Guess Who’s Admin Now

How mobile application analysis led to the discovery of an exposed registration endpoint and unauthorized administrative access in a production system.

Scene: Romance + Series A

A shiny new dating app startup raised multi-million dollars and started trending. Love was in the air. So was their admin panel.

Recon Mode: On

Initial reconnaissance against the company’s primary domain did not reveal any exposed administrative interfaces or sensitive endpoints.

Expanding the Attack Surface

At this point, the focus shifted to the organization’s mobile application. Client-side inspection of the mobile app revealed an additional backend domain that was not publicly documented or referenced in the main web application.

Subdomain enumeration against this newly identified domain exposed an internal-facing environment hosting an authentication and administration interface.

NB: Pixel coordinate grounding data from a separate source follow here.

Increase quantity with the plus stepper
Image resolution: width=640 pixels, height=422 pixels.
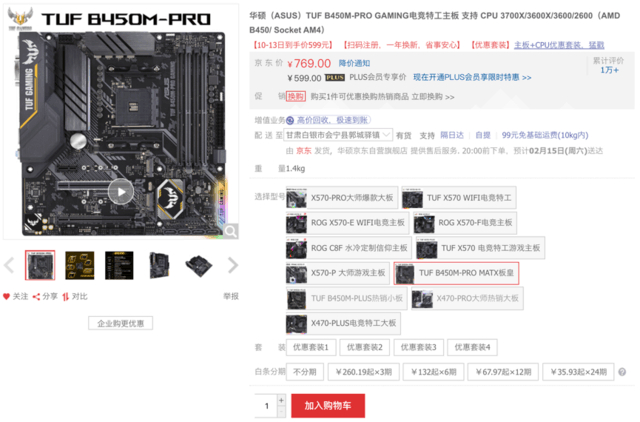coord(281,400)
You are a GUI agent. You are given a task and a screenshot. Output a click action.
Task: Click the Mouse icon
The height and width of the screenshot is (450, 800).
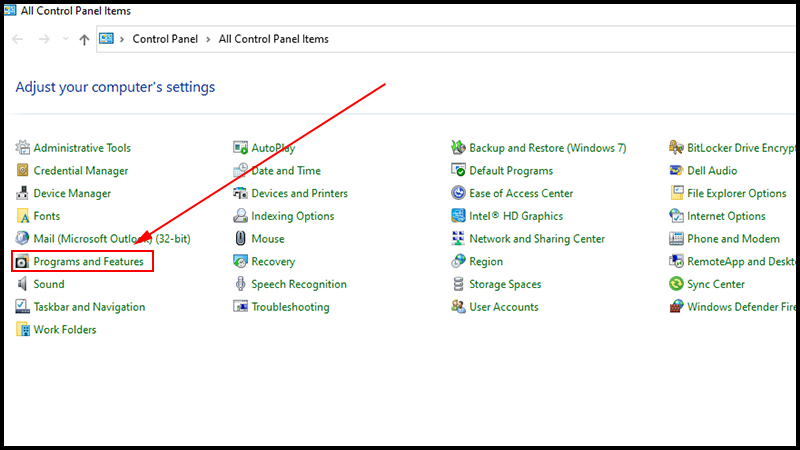tap(241, 239)
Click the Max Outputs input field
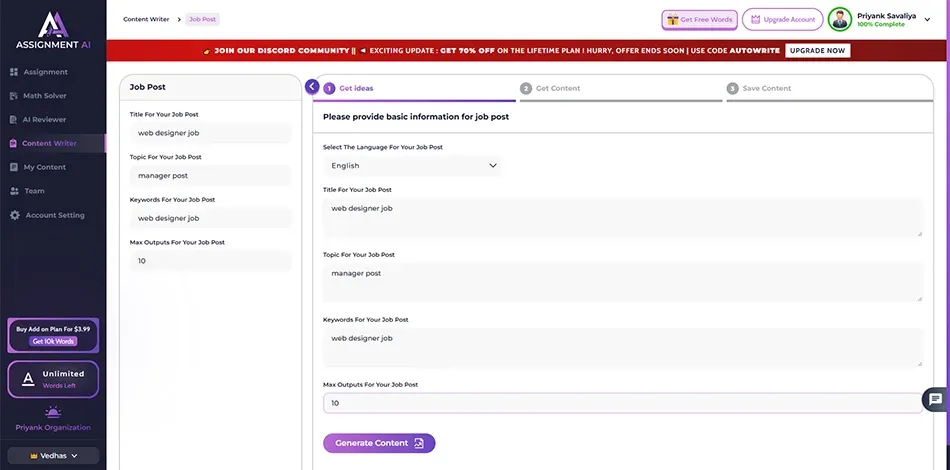 620,403
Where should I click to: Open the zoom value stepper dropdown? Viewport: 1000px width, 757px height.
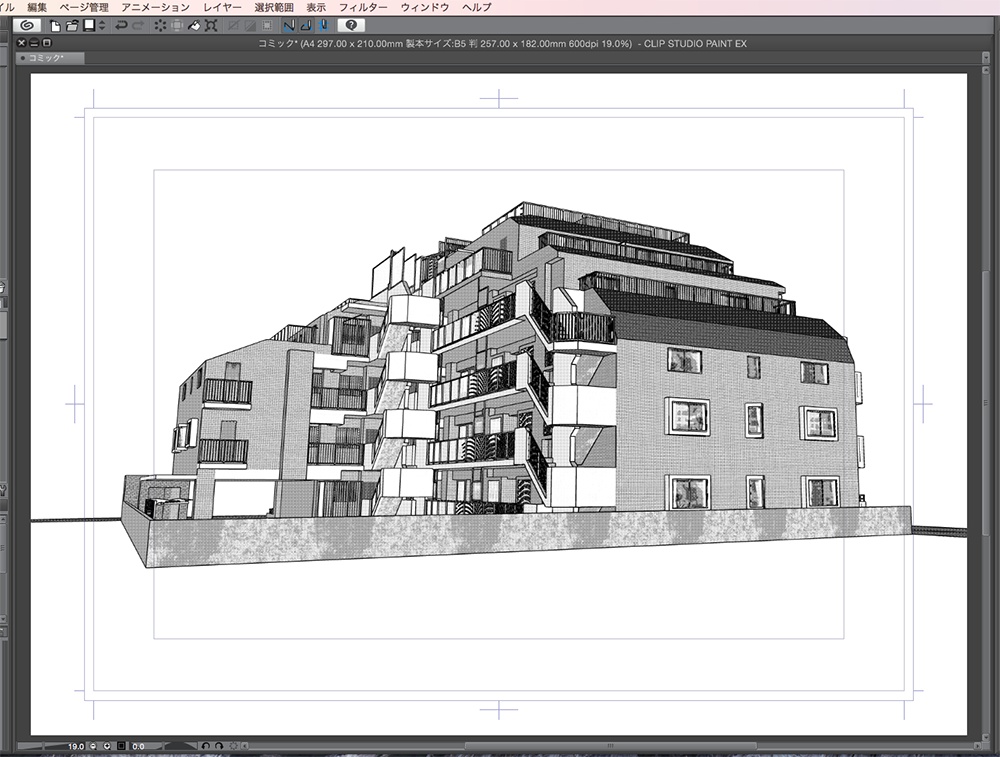106,745
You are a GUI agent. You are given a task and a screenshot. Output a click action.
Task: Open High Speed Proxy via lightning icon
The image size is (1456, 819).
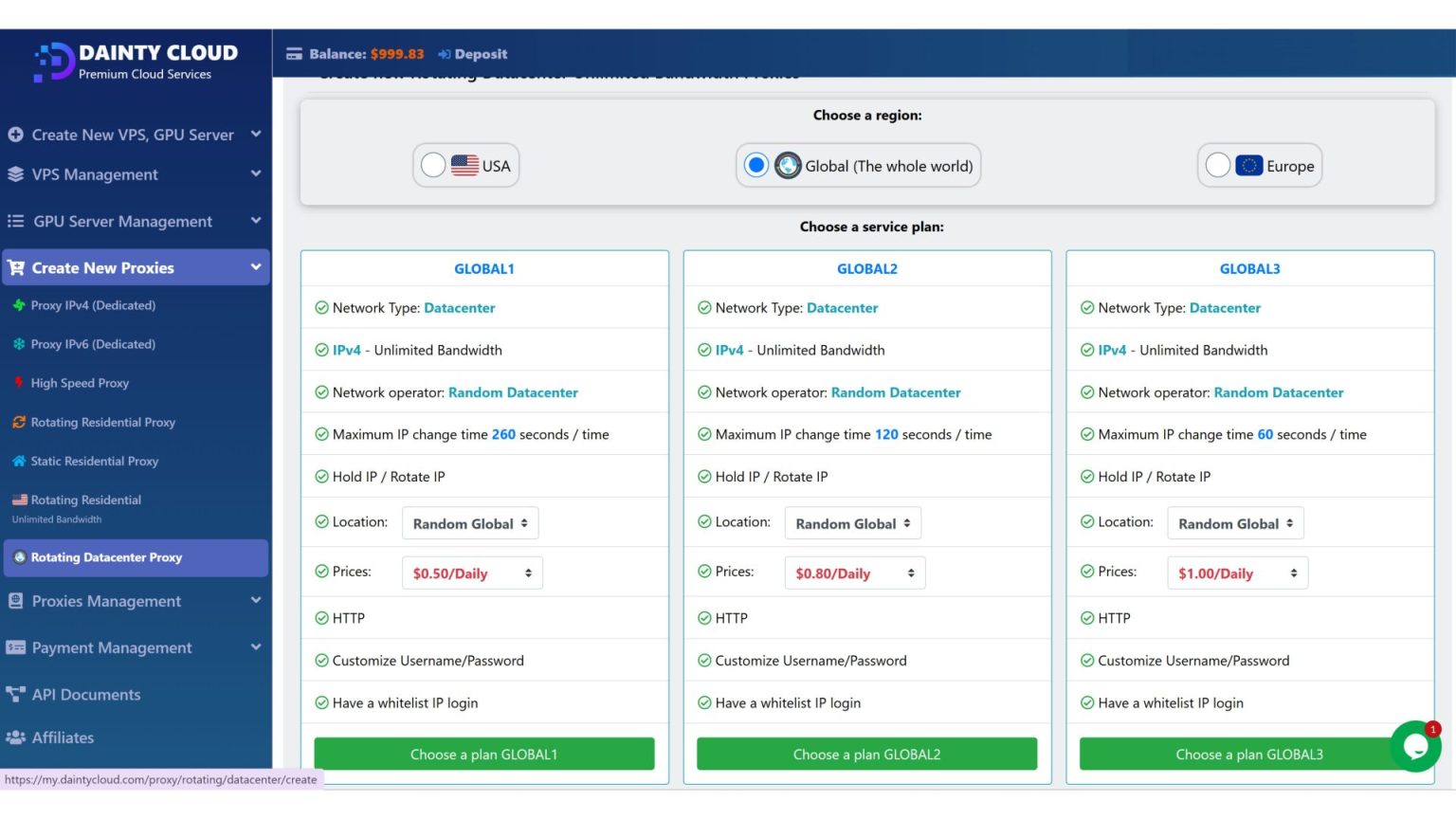(x=20, y=383)
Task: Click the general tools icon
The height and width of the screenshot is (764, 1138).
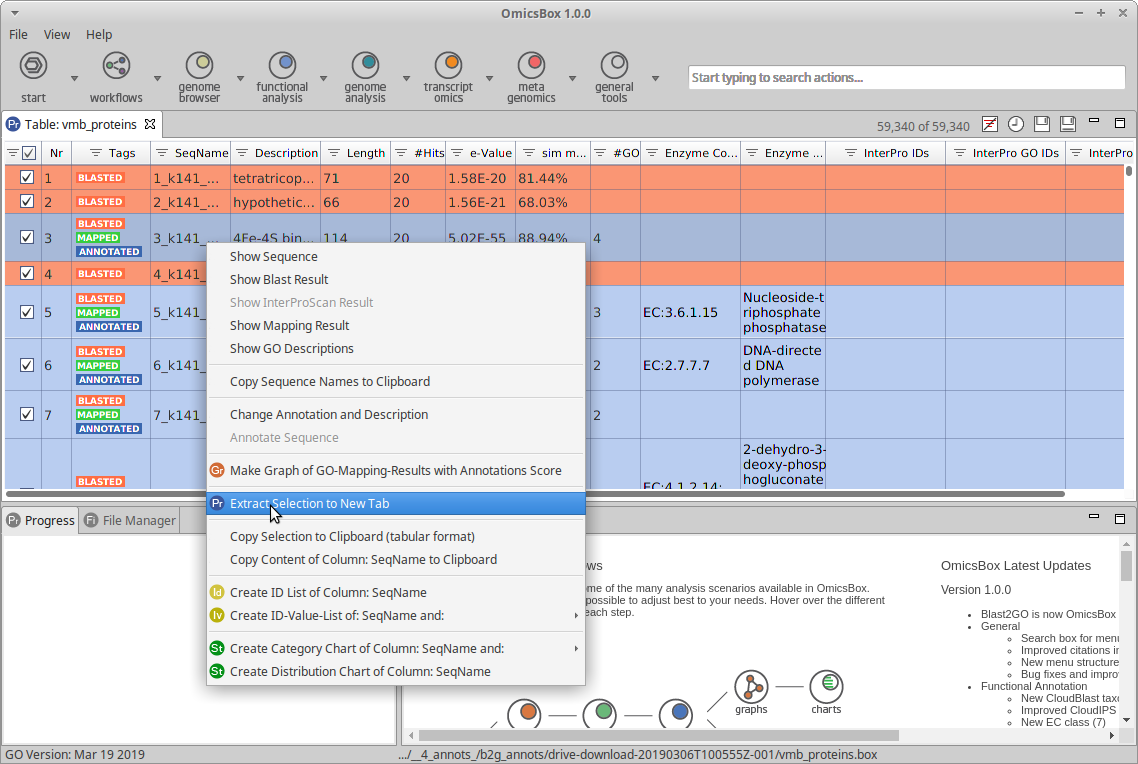Action: coord(614,67)
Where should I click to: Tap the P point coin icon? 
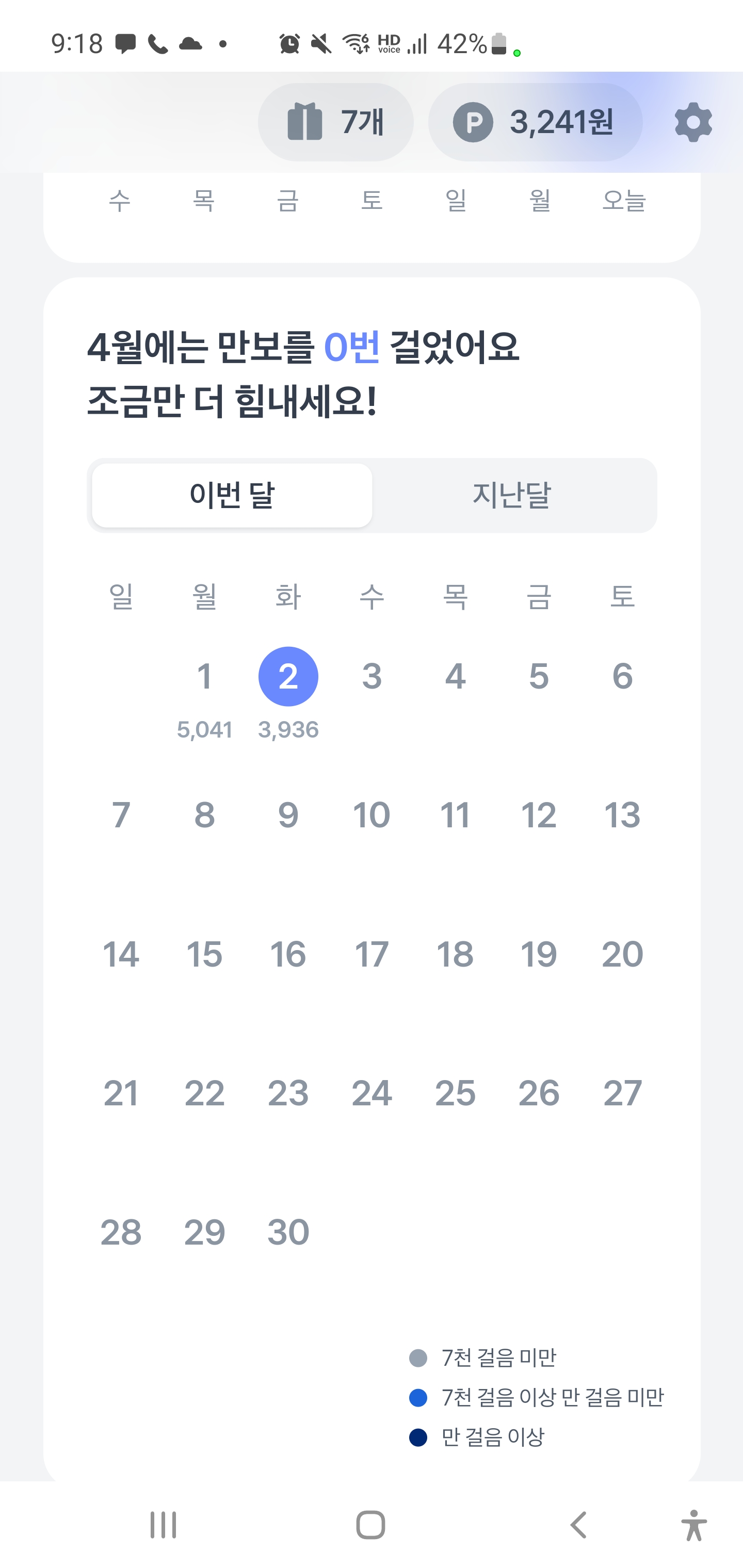pyautogui.click(x=473, y=122)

This environment was not protected by network-level restrictions and was accessible directly from the public internet.

Subdomain found: prod-internal-env.start.up
Redirects to: /app/login

Login page exposed on internal production subdomain — Internal login portal accessible on a production subdomain

Intercepted the login request:

POST /auth/sign_in

Intercepted sign-in request in proxy tool — Intercepted authentication request before modification

Changed it to:

POST /auth/sign_up

{
  "email": "[email protected]",
  "password": "Test12344",
  "role": "admin"
}

Response: 200 OK.

Dashboard Unlocked

Logged in with my new account — welcome to the moderation panel.

Administrative dashboard accessed using newly created account — Administrative dashboard accessed using a newly created account

Full user database
KYC ID documents
Private match history
Phone numbers

Responsible Disclosure

Reported privately. Demoed live. Fixed quickly.

Final Thoughts

I’m not here to name and shame. I’m here to make sure you don’t end up in the headlines.